__Task requirements__. Rewrite the material from the line containing "Where should I click to: Open" through the end of the material, replacing "Given" with "Instruction" and changing nothing else. Omit the pictures from your answer.

Dataset records:

========

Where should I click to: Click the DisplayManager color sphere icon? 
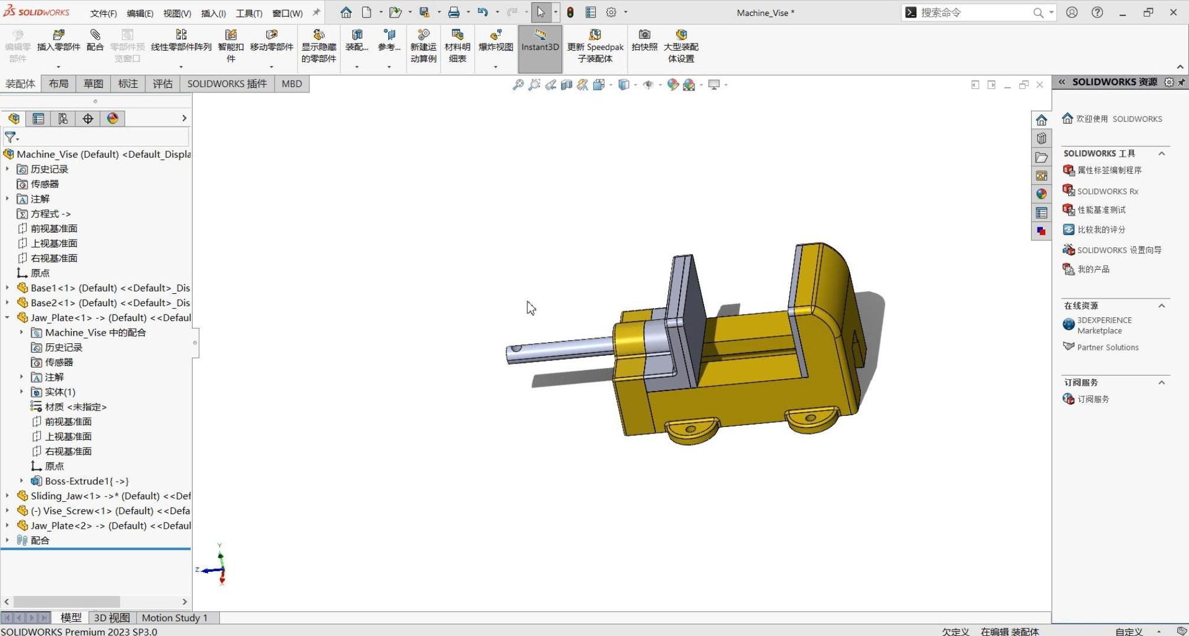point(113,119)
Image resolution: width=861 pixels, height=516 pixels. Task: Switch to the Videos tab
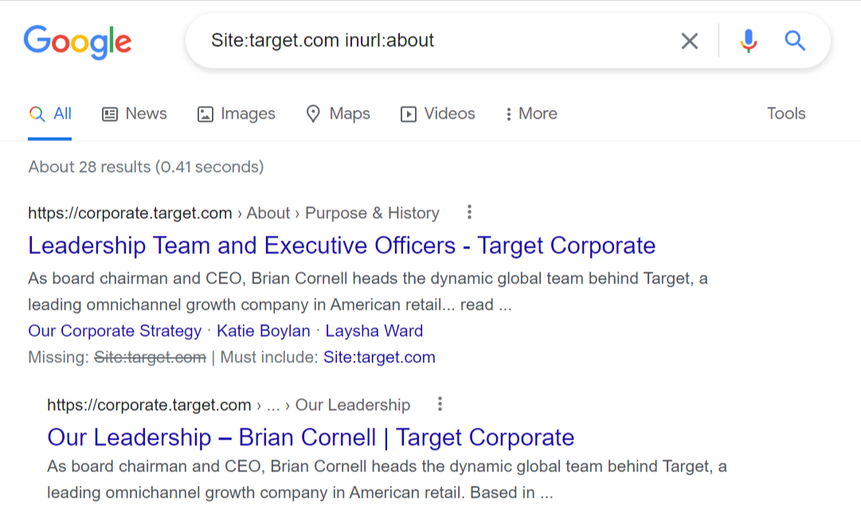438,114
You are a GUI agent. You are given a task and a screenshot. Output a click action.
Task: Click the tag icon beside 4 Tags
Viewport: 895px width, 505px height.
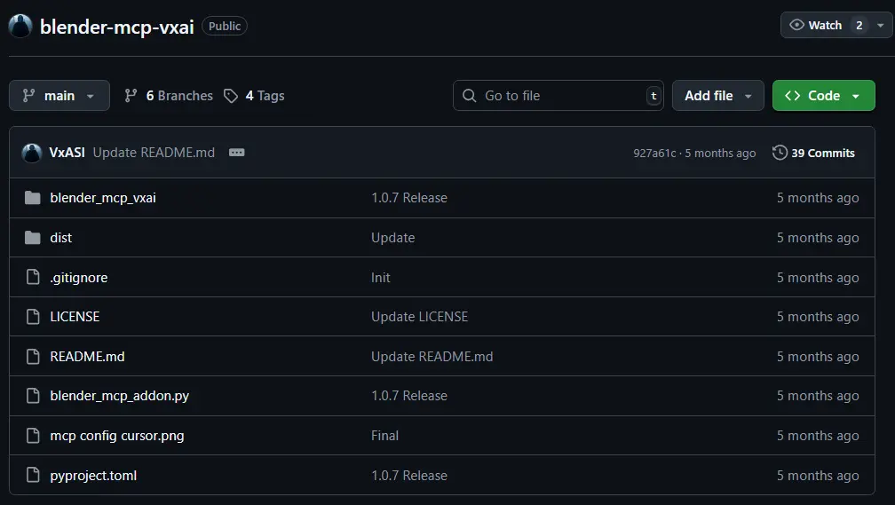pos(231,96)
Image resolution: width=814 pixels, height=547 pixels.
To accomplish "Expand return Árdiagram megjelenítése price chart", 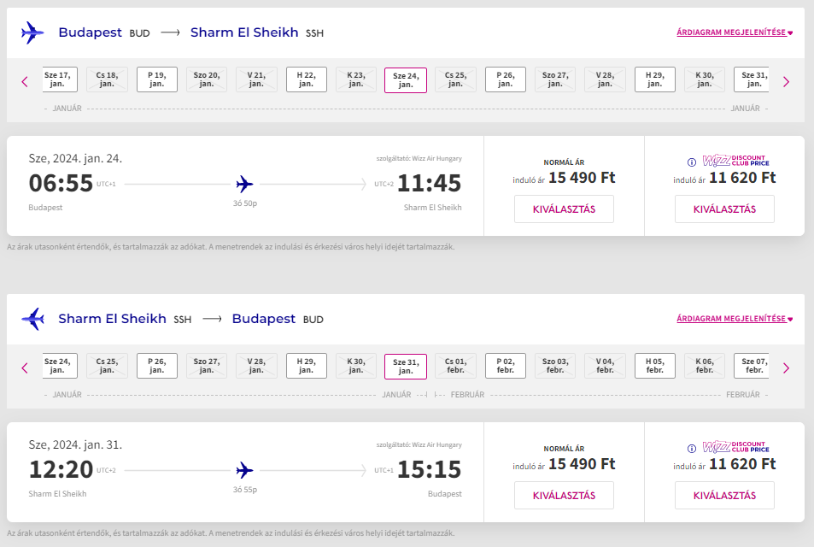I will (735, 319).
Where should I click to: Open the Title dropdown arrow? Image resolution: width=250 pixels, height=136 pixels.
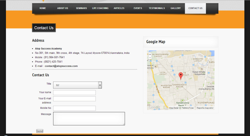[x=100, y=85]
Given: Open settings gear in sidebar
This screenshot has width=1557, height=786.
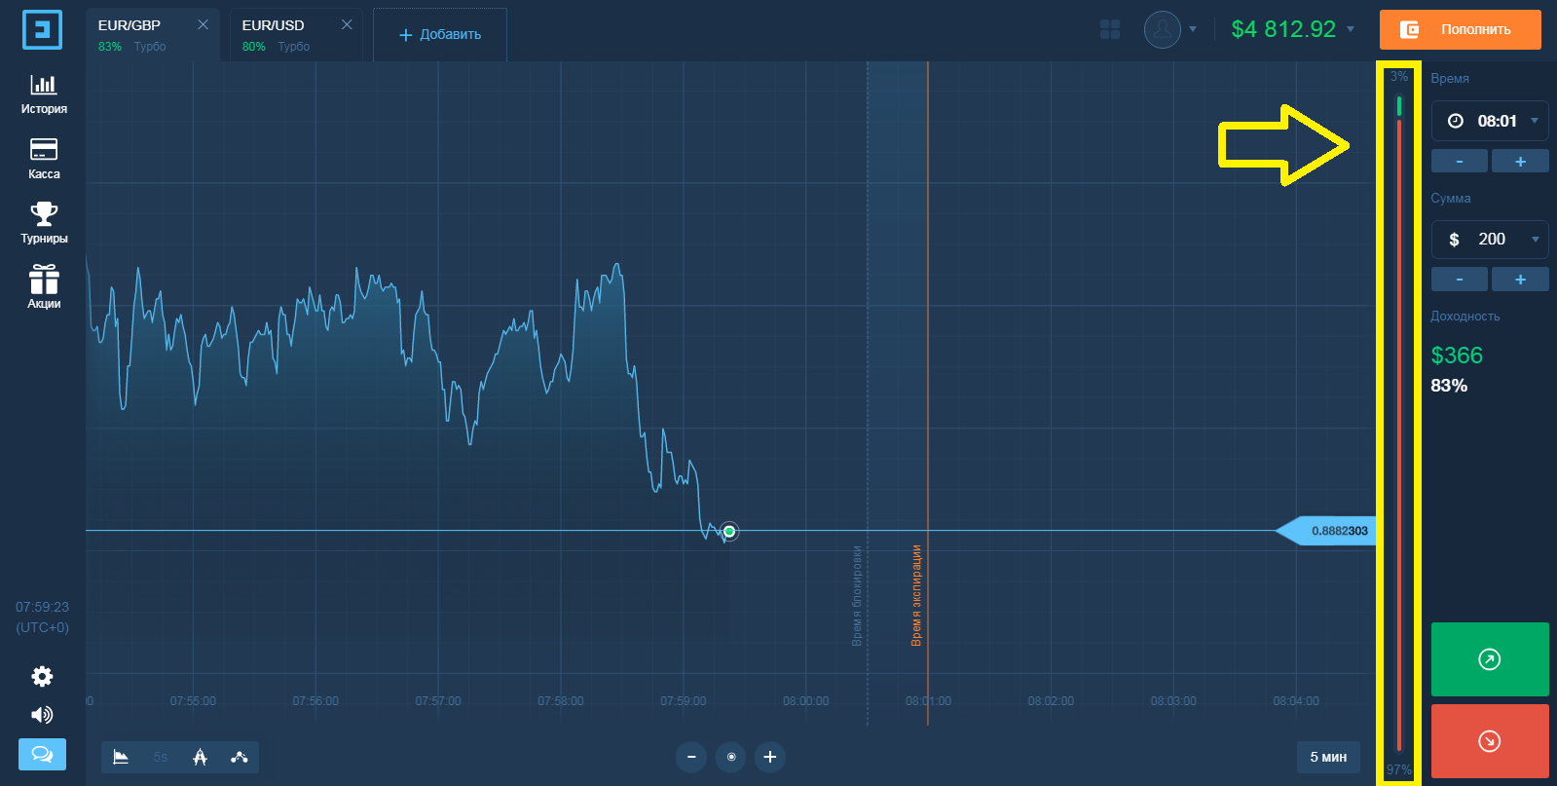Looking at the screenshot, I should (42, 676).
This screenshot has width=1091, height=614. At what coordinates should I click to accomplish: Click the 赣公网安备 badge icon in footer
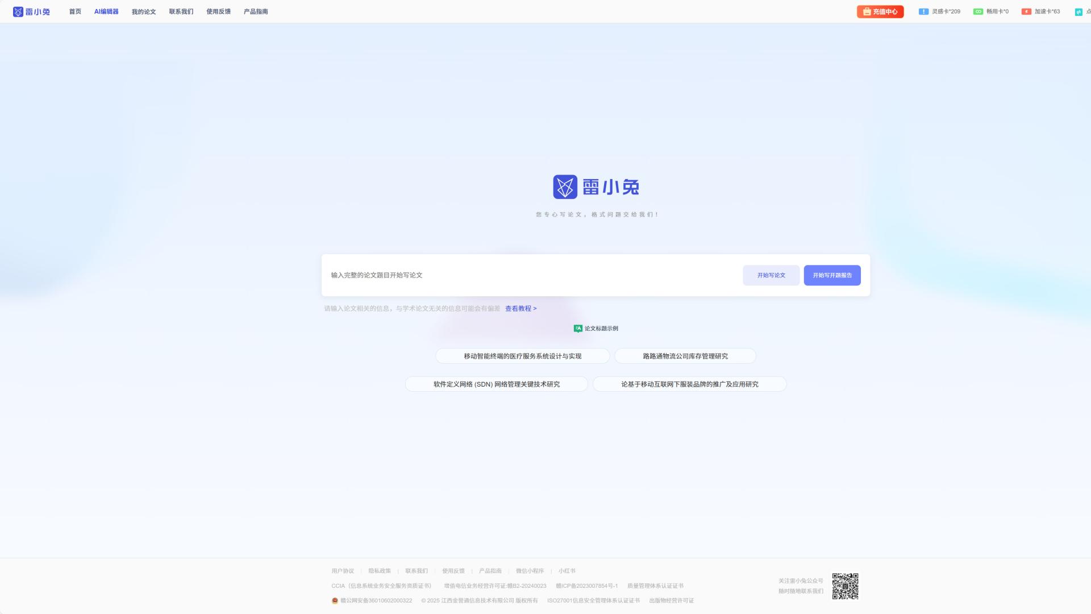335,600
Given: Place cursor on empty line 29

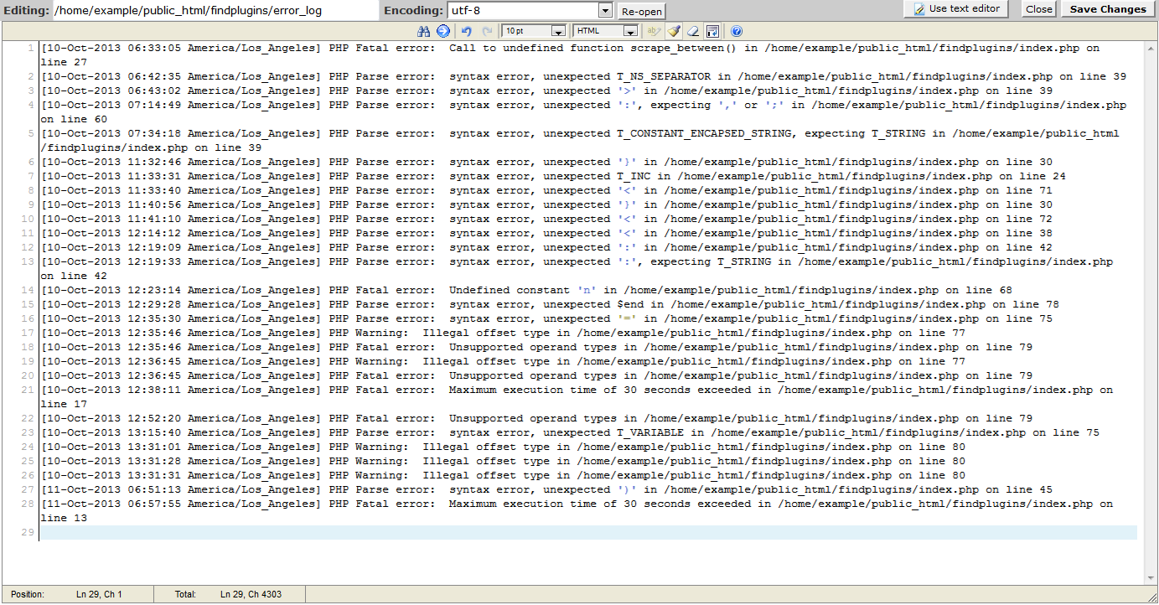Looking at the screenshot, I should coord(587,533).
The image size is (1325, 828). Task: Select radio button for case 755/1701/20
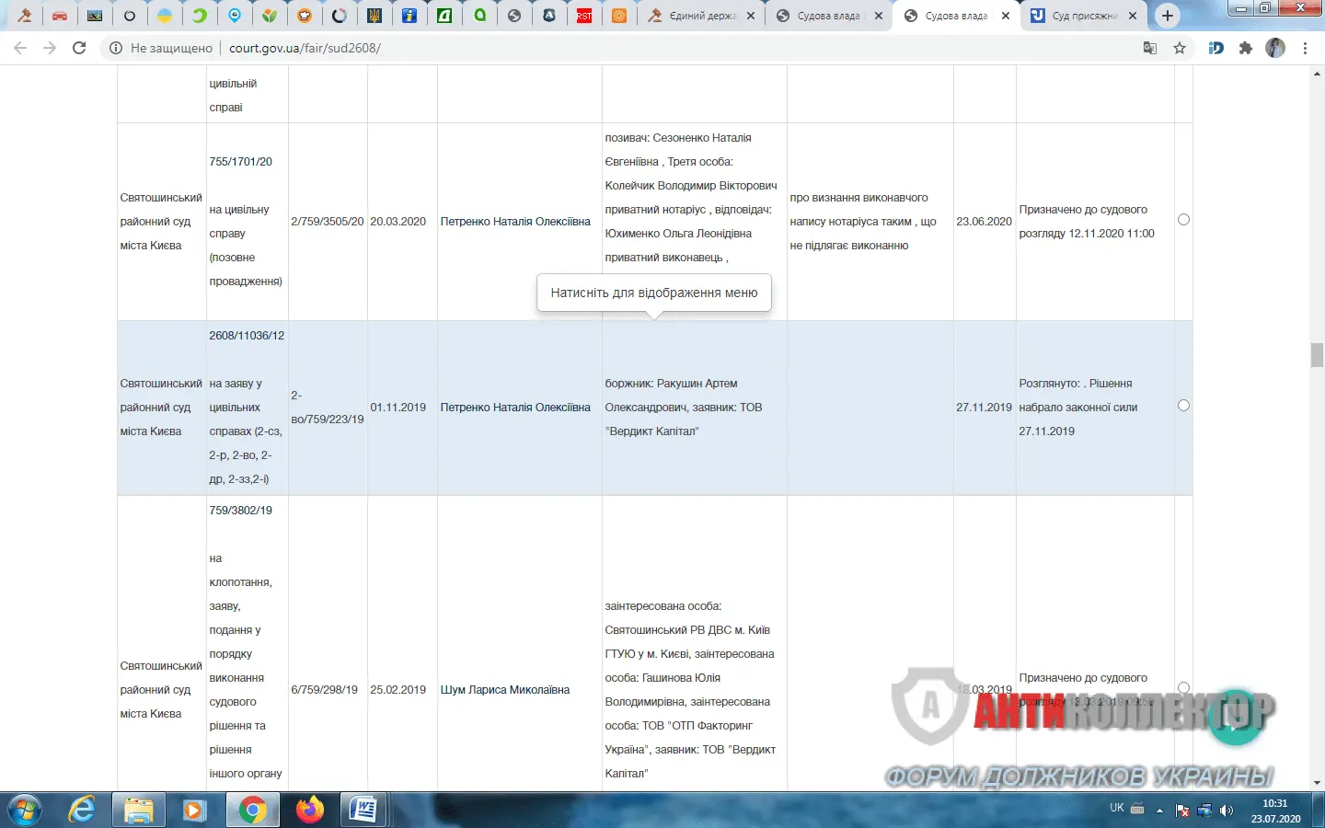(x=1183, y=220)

========

__Exercise output__.
Where should I click to: Open the Title dropdown arrow? Image resolution: width=250 pixels, height=136 pixels.
[x=100, y=85]
Instruction: Open settings gear in sidebar
This screenshot has width=1557, height=786.
Looking at the screenshot, I should (42, 676).
This screenshot has width=1091, height=614. At what coordinates should I click to accomplish: Click the 赣公网安备 badge icon in footer
335,600
Instruction: Place cursor on empty line 29

Looking at the screenshot, I should coord(587,533).
The image size is (1325, 828). Task: Select radio button for case 755/1701/20
(x=1183, y=220)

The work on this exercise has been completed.